(Dataset entries)
==============================
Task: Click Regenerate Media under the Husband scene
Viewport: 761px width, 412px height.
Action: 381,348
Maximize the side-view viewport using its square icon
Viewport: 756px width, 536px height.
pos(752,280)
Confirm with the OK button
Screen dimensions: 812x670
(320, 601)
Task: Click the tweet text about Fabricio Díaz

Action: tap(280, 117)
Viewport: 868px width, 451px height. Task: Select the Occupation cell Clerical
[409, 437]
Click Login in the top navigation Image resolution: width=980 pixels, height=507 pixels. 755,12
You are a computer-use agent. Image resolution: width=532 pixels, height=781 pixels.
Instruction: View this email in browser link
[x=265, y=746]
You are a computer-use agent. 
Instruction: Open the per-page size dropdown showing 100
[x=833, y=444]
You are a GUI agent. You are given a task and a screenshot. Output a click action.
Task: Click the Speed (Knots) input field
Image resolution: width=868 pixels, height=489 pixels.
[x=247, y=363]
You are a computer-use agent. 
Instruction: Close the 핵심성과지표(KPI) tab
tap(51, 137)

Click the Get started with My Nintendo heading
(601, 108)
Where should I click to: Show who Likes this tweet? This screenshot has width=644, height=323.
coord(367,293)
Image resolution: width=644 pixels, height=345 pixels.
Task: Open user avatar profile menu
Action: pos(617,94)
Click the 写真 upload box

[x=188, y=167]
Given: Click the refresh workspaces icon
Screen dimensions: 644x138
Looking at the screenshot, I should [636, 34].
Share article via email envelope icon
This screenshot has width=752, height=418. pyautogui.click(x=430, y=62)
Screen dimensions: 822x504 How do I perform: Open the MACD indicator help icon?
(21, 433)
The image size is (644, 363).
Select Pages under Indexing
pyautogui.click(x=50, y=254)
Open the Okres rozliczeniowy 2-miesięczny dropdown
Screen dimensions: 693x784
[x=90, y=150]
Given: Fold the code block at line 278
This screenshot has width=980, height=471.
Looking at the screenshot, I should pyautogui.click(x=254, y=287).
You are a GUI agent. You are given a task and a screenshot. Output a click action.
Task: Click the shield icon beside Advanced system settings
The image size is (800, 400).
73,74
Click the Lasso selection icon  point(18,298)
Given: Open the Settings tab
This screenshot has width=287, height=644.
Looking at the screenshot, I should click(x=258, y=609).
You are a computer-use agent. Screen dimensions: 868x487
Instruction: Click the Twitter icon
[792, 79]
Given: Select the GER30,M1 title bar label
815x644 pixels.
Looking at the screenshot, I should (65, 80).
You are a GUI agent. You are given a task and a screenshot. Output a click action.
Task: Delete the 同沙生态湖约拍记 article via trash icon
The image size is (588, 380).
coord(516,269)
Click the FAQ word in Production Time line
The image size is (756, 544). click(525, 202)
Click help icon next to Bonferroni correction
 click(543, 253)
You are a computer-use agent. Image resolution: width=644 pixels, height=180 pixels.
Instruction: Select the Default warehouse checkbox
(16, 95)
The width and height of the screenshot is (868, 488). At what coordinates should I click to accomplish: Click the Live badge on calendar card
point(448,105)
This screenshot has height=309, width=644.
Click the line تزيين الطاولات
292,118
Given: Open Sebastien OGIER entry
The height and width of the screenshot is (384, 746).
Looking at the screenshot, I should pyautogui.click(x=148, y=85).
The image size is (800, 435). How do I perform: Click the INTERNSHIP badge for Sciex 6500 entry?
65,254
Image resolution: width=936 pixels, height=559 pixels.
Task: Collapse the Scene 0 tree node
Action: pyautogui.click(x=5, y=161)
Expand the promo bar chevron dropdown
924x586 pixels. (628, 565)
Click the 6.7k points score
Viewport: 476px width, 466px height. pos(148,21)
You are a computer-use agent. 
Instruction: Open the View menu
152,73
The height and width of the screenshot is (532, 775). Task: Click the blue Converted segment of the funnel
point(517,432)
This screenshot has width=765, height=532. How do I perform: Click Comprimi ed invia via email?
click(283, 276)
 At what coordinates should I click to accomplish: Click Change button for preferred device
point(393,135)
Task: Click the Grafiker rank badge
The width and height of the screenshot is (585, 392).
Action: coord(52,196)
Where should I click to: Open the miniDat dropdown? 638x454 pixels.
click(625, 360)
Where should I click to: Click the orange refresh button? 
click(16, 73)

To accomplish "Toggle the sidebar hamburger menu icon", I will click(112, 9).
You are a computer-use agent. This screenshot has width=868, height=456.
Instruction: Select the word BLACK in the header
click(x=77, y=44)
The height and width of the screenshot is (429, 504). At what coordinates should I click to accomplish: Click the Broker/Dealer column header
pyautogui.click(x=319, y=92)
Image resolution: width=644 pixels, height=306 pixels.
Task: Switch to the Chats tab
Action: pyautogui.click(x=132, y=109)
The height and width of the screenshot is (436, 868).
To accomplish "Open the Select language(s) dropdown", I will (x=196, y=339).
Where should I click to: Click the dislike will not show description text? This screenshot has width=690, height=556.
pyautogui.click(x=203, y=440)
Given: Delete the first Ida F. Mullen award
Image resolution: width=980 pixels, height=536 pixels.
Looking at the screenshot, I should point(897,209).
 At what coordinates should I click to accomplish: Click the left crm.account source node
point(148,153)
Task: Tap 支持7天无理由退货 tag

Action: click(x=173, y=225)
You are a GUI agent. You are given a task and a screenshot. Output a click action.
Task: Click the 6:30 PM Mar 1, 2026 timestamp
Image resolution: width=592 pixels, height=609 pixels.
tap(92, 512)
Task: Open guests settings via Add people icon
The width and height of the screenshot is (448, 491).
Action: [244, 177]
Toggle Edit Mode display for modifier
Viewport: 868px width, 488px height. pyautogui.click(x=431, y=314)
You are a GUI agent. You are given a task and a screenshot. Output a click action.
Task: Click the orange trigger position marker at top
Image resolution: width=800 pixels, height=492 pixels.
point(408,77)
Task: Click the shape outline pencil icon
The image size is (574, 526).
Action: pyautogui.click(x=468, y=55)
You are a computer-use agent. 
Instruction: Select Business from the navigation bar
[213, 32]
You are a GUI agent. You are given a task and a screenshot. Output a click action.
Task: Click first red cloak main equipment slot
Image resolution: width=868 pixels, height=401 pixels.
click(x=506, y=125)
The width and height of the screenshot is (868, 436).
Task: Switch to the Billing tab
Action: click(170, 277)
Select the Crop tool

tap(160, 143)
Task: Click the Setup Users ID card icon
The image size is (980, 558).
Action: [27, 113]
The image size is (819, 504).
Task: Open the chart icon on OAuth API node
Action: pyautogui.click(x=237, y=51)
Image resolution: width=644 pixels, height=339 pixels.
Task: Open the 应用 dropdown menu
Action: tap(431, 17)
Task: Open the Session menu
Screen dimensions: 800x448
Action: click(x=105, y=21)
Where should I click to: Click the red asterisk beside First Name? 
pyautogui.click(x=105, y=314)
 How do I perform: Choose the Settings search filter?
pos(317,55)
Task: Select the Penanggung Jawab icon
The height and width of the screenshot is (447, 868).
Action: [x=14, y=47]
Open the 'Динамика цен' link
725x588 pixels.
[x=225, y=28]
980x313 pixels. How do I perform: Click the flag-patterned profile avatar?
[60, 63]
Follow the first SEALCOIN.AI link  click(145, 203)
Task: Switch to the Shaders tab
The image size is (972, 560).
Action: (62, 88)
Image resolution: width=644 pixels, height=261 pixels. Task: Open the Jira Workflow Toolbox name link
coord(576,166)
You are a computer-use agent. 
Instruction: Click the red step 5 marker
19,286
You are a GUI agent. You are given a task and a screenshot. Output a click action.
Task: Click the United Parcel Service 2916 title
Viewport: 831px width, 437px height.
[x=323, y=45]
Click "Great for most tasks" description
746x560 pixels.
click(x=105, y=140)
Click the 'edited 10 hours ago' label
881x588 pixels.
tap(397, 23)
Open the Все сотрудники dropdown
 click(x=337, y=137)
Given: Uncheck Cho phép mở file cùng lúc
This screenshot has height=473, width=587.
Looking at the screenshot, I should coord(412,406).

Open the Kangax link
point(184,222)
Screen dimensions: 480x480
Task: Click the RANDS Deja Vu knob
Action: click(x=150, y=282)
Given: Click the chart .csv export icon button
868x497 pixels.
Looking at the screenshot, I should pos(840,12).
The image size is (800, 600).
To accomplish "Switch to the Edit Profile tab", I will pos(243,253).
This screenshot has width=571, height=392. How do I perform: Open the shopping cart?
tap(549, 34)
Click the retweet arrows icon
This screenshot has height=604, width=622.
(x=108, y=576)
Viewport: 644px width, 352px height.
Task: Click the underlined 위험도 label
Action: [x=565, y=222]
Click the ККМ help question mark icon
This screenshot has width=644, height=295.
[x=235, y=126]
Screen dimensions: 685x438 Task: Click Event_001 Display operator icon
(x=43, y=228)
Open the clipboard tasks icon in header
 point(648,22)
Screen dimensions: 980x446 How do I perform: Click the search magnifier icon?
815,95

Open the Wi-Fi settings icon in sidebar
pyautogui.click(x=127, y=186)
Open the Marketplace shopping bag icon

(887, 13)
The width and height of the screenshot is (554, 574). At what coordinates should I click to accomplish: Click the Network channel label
==============================
▶ **ACTION ITEM**: Repeat the records above line by line, from the first line through the line that contains "Task: Click the Speed (Knots) input field".

▶ **YOUR SOLUTION**:
Task: Click Regenerate Media under the Husband scene
Viewport: 761px width, 412px height.
Action: 381,348
Maximize the side-view viewport using its square icon
Viewport: 756px width, 536px height.
pos(752,280)
Confirm with the OK button
Screen dimensions: 812x670
(320, 601)
Task: Click the tweet text about Fabricio Díaz

Action: tap(280, 117)
Viewport: 868px width, 451px height. Task: Select the Occupation cell Clerical
[409, 437]
Click Login in the top navigation Image resolution: width=980 pixels, height=507 pixels. 755,12
You are a computer-use agent. Image resolution: width=532 pixels, height=781 pixels.
Instruction: View this email in browser link
[x=265, y=746]
You are a computer-use agent. 
Instruction: Open the per-page size dropdown showing 100
[x=833, y=444]
You are a GUI agent. You are given a task and a screenshot. Output a click action.
Task: Click the Speed (Knots) input field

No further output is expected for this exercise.